My kids went back to school this week. The second year I’ve had to juggle one in each of the three schools — oldest a junior in h.s., middle a middle school 8th grader, and the youngest is now top dog in elementary as a proud 5th grader.
It’s my 12th and last fall at the elementary school and I feel almost wistful as I see the little kindergartners heading towards the lovely brick building with shiny new shoes, fresh haircuts, fancy backpacks and proud parents with digital cameras posing the kids in front of the developing upgraded playground.
I had the pleasure yesterday of taking a lovely country drive to meet up with Bree Arnett and a gaggle of doodles at her country home. The pups of various doodle heritage and ages I met had a rip roaring great time and seem to love visitors, a testament to their temperament and social nature. They all also seemed particularly fond of their human “mom”, Bree. Each pup has obviously developed a connection from her careful nurture despite the multiple other tasks including running a hectic household and parenting her own three kids (I know from that score!) as well keeping up with the daunting task of carefully screening the developing progeny to ensure ongoing health and temperament of the different doodles she’s producing. As the pups mature and they are adopted out to loving homes, a little piece of Bree’s heart tugs as the pups she’s connected to head out for new adventures, much like the kids entering the brick building to embark on the beginning of a more formal public education.
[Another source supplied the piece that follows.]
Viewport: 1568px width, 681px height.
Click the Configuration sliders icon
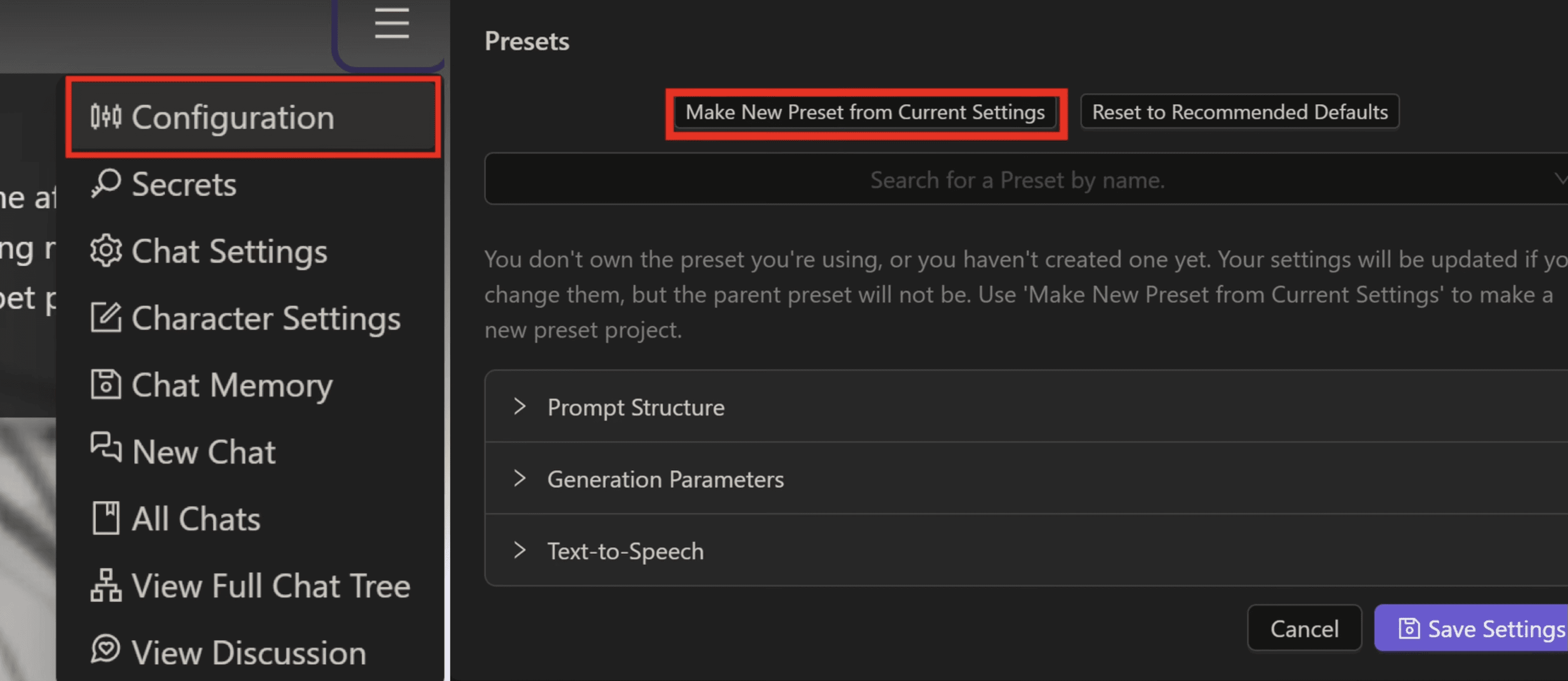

Like these kids, the pups need to be socialized, exposed to the environmental sights, sounds, surfaces and scents of their future homes and communities, so they can stroll off with others in their future who might have to care for them — vets, groomers, house sitters, dog walkers, boarding facilities, doggy day care, friends homes and yards. In the case of service and therapy dogs, especially those who will be performing function in public, that early socialization is so critical to their future success.
So if you’re starting the fall with the pitter patter of paws skittering across your floors, be sure to get out and about and if you can, sign up for puppy classes that use positive methods and make sure there is time each class for puppy play!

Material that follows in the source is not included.